Webb v New York City Tr. Auth. (2023 NY Slip Op 01055)

Webb v New York City Tr. Auth.

2023 NY Slip Op 01055

Decided on February 23, 2023

Appellate Division, First Department

Published by New York State Law Reporting Bureau pursuant to Judiciary Law § 431.

This opinion is uncorrected and subject to revision before publication in the Official Reports.

Decided and Entered: February 23, 2023

Before: Renwick, J.P., González, Shulman, Rodriguez, Higgitt, JJ. 

Index No. 27683/16E Appeal No. 17399 Case No. 2021-02147 

[*1]Charles Webb, Plaintiff-Respondent,
vNew York City Transit Authority et al., Defendants-Appellants, The City of New York et al., Defendants.

Anna J. Ervolina, New York City Transit Authority Law Department, Brooklyn (Timothy J. O'Shaughnessy of counsel), for appellants.
Aaronson Rappaport Feinstein & Deutsch, LLP, New York (Elliott J. Zucker of counsel), for respondent.

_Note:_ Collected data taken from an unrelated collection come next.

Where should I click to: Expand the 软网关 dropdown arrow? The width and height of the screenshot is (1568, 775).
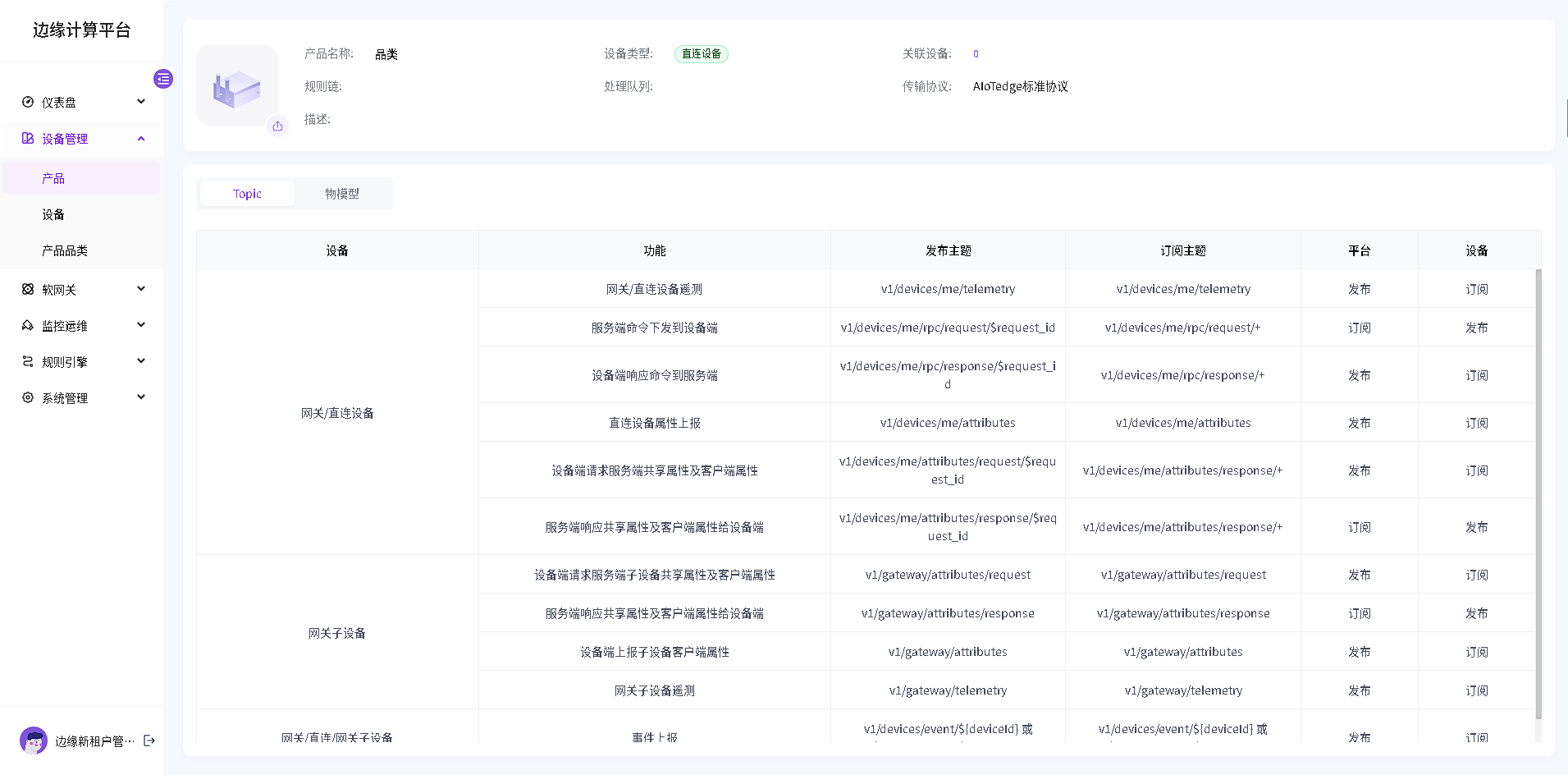coord(141,289)
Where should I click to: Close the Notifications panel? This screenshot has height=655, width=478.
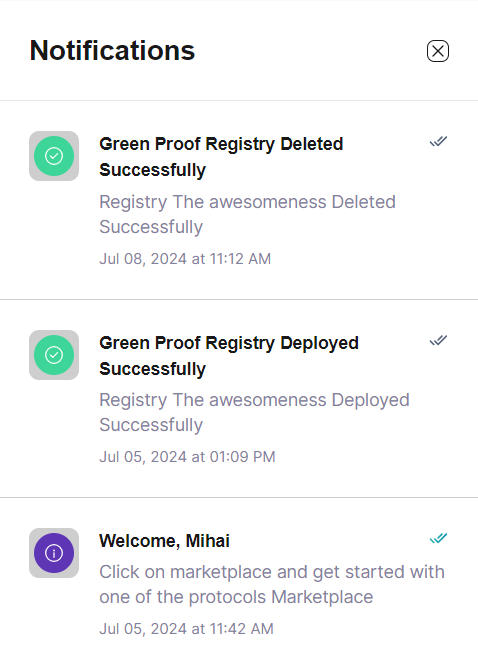pos(438,51)
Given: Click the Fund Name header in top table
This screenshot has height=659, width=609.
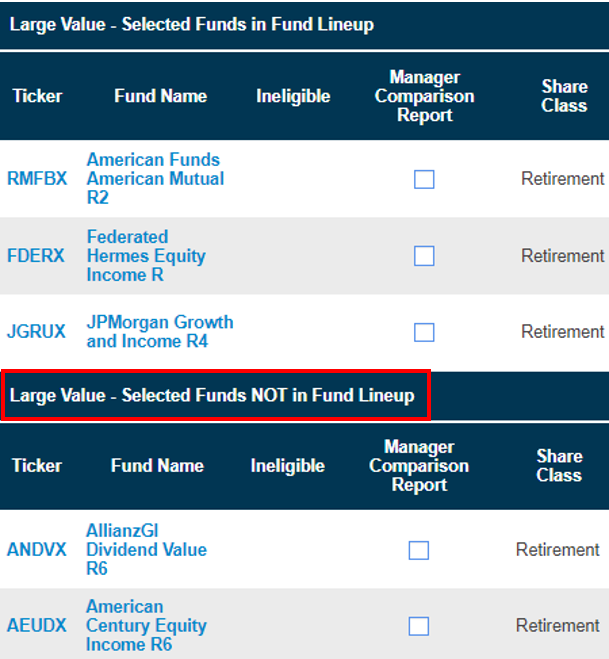Looking at the screenshot, I should point(161,96).
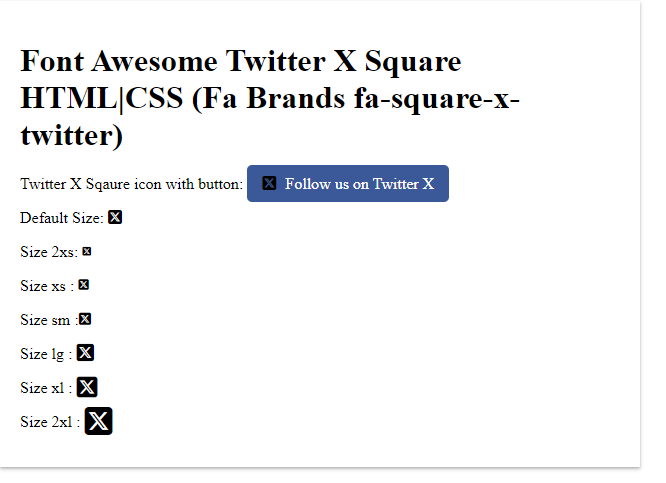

Judgment, Supreme Court, Bronx County (Mitchell J. Danziger, J.), entered April 26, 2021, in favor of plaintiff and against defendants New York City Transit Authority, Manhattan and Bronx Surface Transit Operating Authority, Metropolitan Transportation Authority, and MTA Bus Company on the issue of liability, and bringing up for review an order, same court and Justice, entered September 11, 2020, which, to the extent appealed from, granted plaintiff's motion for summary judgment on the issue of liability against these defendants, unanimously affirmed, without costs.
The court correctly granted plaintiff summary judgment as to liability because the record established as a matter of law that the appealing defendants breached their common carrier's duty to stop at a place where alighting passengers may safely disembark and leave the area (see Miller v Fernan,73 NY2d 844, 846 [1988]; Blye v Manhattan & Bronx Surface Tr. Operating Auth., 124 AD2d 106, 109-111 [1st Dept 1987], affd 72 NY2d 888 [1988]). Despite admittedly seeing ice on the sidewalk upon approaching the bus stop, the bus driver opened the rear doors of the bus for passengers to disembark, even though the doors were positioned over the hazardous condition, instead of restricting exit from the bus through the front door, where a safe means of egress was available. Whether plaintiff heard the bus driver's direction to exit through the front door is immaterial, as plaintiff is not required to demonstrate the absence of his own comparative fault in order to obtain partial summary judgment on defendants' liability (see generally Rodriguez v City of New York, 31 NY3d 312 [2018]).
THIS CONSTITUTES THE DECISION AND ORDER OF THE SUPREME COURT, APPELLATE DIVISION, FIRST DEPARTMENT.